[Set of tasks]
[a] Using the article on Taylor Walls's journaling, decide whether each statement below agrees with it. For each one, answer yes or no and quote the words that settle it: (i) Walls began journaling last month while working with Justin Su'a. (ii) Walls's right-handed and left-handed swings are much alike. (iii) Walls's batting average is now above .200.
[b] Continue the article on Taylor Walls's journaling from the point where it stops.

[Text section]
Keeping a daily postgame journal has been a huge help to the infielder in building confidence.
 
Working with Rays mental performance chief Justin Su’a, shortstop Taylor Walls last month started journaling, taking a few minutes at the end of each work day to transfer his thoughts to paper.
Working with Rays mental performance chief Justin Su’a, shortstop Taylor Walls last month started journaling, taking a few minutes at the end of each work day to transfer his thoughts to paper. [ IVY CEBALLO | Times ]
Published Sept. 6, 2022

ST. PETERSBURG — Taylor Walls has a lot to think about during games.

His dazzling defensive play at shortstop is often the product of his extensive preparation and anticipation of numerous scenarios before each pitch. He analyzes the game situation and draws on the scouting reports for both his Rays pitchers and the opposing hitters to plan what he’ll do depending on how and where the ball is hit.

His ongoing efforts to improve at the plate, having worked daily with the hitting coaches to add nearly 30 points to his average since mid-June (but still hovering under .175) are complicated by being a switch-hitter. His (natural) right-handed and left-handed swings are nothing alike, so the required adjustments are totally different. Under the pressures of big-league competition, he has had to train himself to keep them separate.

Add his competitiveness and drive to win, and Walls said he felt he needed a release, as well as a way to build and maintain confidence.

Working with Rays mental performance chief Justin Su’a, Walls last month started journaling, taking a few minutes at the end of each work day to transfer his thoughts to paper.

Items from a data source
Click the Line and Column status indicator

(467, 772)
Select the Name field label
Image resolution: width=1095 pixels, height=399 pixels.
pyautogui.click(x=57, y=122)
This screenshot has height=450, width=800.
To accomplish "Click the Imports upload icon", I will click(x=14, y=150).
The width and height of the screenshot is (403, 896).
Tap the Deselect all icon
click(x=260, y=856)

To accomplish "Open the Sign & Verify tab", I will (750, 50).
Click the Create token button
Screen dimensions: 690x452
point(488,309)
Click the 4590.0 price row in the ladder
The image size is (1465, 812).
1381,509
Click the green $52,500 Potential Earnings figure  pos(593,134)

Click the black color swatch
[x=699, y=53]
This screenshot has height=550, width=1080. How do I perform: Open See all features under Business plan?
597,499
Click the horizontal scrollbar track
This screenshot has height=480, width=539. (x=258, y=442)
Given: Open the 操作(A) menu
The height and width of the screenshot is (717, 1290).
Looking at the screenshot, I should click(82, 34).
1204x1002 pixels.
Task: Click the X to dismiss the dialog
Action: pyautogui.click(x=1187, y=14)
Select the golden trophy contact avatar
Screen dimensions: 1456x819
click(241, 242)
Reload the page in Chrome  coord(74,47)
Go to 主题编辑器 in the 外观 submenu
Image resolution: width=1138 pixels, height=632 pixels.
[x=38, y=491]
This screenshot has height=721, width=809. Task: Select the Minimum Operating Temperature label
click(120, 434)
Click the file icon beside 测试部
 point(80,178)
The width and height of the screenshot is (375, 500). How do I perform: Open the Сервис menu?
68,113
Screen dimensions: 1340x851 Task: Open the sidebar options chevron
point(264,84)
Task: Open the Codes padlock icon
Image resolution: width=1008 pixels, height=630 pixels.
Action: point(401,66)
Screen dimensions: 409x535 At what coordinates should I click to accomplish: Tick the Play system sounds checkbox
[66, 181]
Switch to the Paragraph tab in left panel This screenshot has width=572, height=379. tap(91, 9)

[Answers]
[a]
(i) Yes: "Working with Rays mental performance chief Justin Su’a, Walls last month started journaling"
(ii) No: "His (natural) right-handed and left-handed swings are nothing alike"
(iii) No: "but still hovering under .175"

[b]
A page from the postgame journal Rays shortstop Taylor Walls has been keeping since early August.
A page from the postgame journal Rays shortstop Taylor Walls has been keeping since early August. [ Special to the Times ]

“I try to do it daily after the game so my mind is clear when I leave the field,” Walls said. “I can come back (the next day) and just kind of browse through it and remind myself of what the plan is today, what the approach is to early work, what I’m going to do during the game.

“It kind of just freshens my mind up, gives me confidence and just keeps me motivated and in a good mood day in and day out.”

Walls’ writing prompts are three basic questions:

What did I do good today?

What did I learn from today?

What am I going to do better tomorrow?

Walls — who goes “old school” by putting pen to paper in a Moleskine notebook that Su’a gave him, printing in a style he calls “scribble scrabble” — said the length of the answers is based on his performance.

“Every day is different,” he said. “Usually, it’s probably a couple sentences a question. Other days it takes up the whole page. So it depends. If I feel like I had a bad game to where I really need to try to think about the positives I had that game, they’ll be longer to try to build a little more confidence.

“The days where I feel pretty good, it probably doesn’t take much. It’s easy to have confidence when you’re doing well. It’s hard when you’re doing bad. So that’s kind of how I guess it tends to be.”

Some sample entries he shared with the media:

“I did a good job of not letting the frustrations from my first (at-bat) not carry over to my other at-bats.”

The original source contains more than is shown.